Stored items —

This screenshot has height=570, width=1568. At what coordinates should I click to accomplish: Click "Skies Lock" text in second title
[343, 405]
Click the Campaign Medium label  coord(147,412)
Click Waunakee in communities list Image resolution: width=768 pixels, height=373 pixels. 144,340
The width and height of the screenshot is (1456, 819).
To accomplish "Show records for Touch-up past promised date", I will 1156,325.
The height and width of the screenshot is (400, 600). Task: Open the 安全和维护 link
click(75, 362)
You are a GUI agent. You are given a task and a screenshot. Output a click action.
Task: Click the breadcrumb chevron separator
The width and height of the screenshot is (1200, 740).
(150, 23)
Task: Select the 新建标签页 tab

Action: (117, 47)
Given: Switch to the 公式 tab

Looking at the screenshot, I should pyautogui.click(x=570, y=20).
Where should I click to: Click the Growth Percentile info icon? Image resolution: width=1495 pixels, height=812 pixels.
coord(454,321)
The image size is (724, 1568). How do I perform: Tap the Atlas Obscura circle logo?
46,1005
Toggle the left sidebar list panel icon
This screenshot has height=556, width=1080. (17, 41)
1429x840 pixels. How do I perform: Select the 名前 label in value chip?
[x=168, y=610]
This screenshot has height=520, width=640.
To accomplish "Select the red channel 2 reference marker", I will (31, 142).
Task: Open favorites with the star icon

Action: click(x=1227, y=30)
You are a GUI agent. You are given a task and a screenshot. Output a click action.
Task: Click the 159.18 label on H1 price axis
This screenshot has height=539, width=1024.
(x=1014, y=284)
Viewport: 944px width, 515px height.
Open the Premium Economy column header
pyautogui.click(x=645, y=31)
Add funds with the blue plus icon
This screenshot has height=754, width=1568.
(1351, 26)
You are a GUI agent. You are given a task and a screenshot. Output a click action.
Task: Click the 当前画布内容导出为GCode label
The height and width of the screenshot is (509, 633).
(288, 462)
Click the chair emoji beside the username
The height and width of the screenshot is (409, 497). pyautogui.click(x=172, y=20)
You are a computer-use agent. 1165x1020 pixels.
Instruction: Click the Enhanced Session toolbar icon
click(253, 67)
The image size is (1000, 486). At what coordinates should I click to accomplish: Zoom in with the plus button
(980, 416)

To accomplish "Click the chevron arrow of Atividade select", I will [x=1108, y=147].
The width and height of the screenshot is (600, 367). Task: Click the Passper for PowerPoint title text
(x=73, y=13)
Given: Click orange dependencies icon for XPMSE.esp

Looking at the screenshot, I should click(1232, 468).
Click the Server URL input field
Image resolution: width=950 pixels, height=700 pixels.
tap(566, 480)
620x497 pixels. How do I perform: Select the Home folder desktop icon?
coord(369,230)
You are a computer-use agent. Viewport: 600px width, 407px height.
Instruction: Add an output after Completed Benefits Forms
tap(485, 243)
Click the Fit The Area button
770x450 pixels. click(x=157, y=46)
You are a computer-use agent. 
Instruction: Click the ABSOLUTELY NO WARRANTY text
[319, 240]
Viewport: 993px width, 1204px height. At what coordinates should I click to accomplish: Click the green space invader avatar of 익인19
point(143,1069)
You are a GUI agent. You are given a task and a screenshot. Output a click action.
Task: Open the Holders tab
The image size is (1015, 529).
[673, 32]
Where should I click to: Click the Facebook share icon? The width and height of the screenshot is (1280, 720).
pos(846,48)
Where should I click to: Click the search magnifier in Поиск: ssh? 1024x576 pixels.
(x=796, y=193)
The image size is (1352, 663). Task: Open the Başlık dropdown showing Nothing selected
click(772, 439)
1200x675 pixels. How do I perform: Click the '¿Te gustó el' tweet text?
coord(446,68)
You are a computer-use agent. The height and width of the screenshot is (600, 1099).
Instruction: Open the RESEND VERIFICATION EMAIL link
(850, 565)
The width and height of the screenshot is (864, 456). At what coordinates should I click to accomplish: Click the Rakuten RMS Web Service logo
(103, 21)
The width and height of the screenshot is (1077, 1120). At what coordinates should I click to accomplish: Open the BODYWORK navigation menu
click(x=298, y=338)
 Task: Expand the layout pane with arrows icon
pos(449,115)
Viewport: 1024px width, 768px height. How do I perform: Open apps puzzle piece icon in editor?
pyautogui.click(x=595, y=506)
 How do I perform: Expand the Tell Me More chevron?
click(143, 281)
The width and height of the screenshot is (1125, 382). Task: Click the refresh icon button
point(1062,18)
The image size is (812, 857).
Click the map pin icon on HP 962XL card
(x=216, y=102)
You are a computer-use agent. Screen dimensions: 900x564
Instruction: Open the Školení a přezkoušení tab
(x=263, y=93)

Your assignment — Using the same words as the original, repeat the records above.

Answer to the exercise —
This screenshot has height=570, width=1568. At what coordinates should I click to accomplish: Click "Skies Lock" text in second title
[343, 405]
Click the Campaign Medium label  coord(147,412)
Click Waunakee in communities list Image resolution: width=768 pixels, height=373 pixels. 144,340
The width and height of the screenshot is (1456, 819).
To accomplish "Show records for Touch-up past promised date", I will 1156,325.
The height and width of the screenshot is (400, 600). Task: Open the 安全和维护 link
click(75, 362)
You are a GUI agent. You are given a task and a screenshot. Output a click action.
Task: Click the breadcrumb chevron separator
The width and height of the screenshot is (1200, 740).
(150, 23)
Task: Select the 新建标签页 tab

Action: (117, 47)
Given: Switch to the 公式 tab

Looking at the screenshot, I should pyautogui.click(x=570, y=20).
Where should I click to: Click the Growth Percentile info icon? Image resolution: width=1495 pixels, height=812 pixels.
coord(454,321)
The image size is (724, 1568). How do I perform: Tap the Atlas Obscura circle logo?
46,1005
Toggle the left sidebar list panel icon
This screenshot has height=556, width=1080. (17, 41)
1429x840 pixels. How do I perform: Select the 名前 label in value chip?
[x=168, y=610]
This screenshot has height=520, width=640.
To accomplish "Select the red channel 2 reference marker", I will (31, 142).
Task: Open favorites with the star icon

Action: click(x=1227, y=30)
You are a GUI agent. You are given a task and a screenshot. Output a click action.
Task: Click the 159.18 label on H1 price axis
This screenshot has height=539, width=1024.
(x=1014, y=284)
Viewport: 944px width, 515px height.
Open the Premium Economy column header
pyautogui.click(x=645, y=31)
Add funds with the blue plus icon
This screenshot has height=754, width=1568.
(1351, 26)
You are a GUI agent. You are given a task and a screenshot. Output a click action.
Task: Click the 当前画布内容导出为GCode label
The height and width of the screenshot is (509, 633).
(288, 462)
Click the chair emoji beside the username
The height and width of the screenshot is (409, 497). pyautogui.click(x=172, y=20)
You are a computer-use agent. 1165x1020 pixels.
Instruction: Click the Enhanced Session toolbar icon
click(253, 67)
The image size is (1000, 486). At what coordinates should I click to accomplish: Zoom in with the plus button
(980, 416)

To accomplish "Click the chevron arrow of Atividade select", I will [x=1108, y=147].
The width and height of the screenshot is (600, 367). Task: Click the Passper for PowerPoint title text
(x=73, y=13)
Given: Click orange dependencies icon for XPMSE.esp

Looking at the screenshot, I should click(1232, 468).
Click the Server URL input field
Image resolution: width=950 pixels, height=700 pixels.
tap(566, 480)
620x497 pixels. How do I perform: Select the Home folder desktop icon?
coord(369,230)
You are a computer-use agent. Viewport: 600px width, 407px height.
Instruction: Add an output after Completed Benefits Forms
tap(485, 243)
Click the Fit The Area button
770x450 pixels. click(x=157, y=46)
You are a computer-use agent. 
Instruction: Click the ABSOLUTELY NO WARRANTY text
[319, 240]
Viewport: 993px width, 1204px height. At what coordinates should I click to accomplish: Click the green space invader avatar of 익인19
point(143,1069)
You are a GUI agent. You are given a task and a screenshot. Output a click action.
Task: Open the Holders tab
The image size is (1015, 529).
[673, 32]
Where should I click to: Click the Facebook share icon? The width and height of the screenshot is (1280, 720).
pos(846,48)
Where should I click to: Click the search magnifier in Поиск: ssh? 1024x576 pixels.
(x=796, y=193)
The image size is (1352, 663). Task: Open the Başlık dropdown showing Nothing selected
click(772, 439)
1200x675 pixels. How do I perform: Click the '¿Te gustó el' tweet text?
coord(446,68)
You are a computer-use agent. The height and width of the screenshot is (600, 1099).
Instruction: Open the RESEND VERIFICATION EMAIL link
(850, 565)
The width and height of the screenshot is (864, 456). At what coordinates should I click to accomplish: Click the Rakuten RMS Web Service logo
(103, 21)
The width and height of the screenshot is (1077, 1120). At what coordinates should I click to accomplish: Open the BODYWORK navigation menu
click(x=298, y=338)
 Task: Expand the layout pane with arrows icon
pos(449,115)
Viewport: 1024px width, 768px height. How do I perform: Open apps puzzle piece icon in editor?
pyautogui.click(x=595, y=506)
 How do I perform: Expand the Tell Me More chevron?
click(143, 281)
The width and height of the screenshot is (1125, 382). Task: Click the refresh icon button
point(1062,18)
The image size is (812, 857).
Click the map pin icon on HP 962XL card
(x=216, y=102)
You are a computer-use agent. Screen dimensions: 900x564
Instruction: Open the Školení a přezkoušení tab
(x=263, y=93)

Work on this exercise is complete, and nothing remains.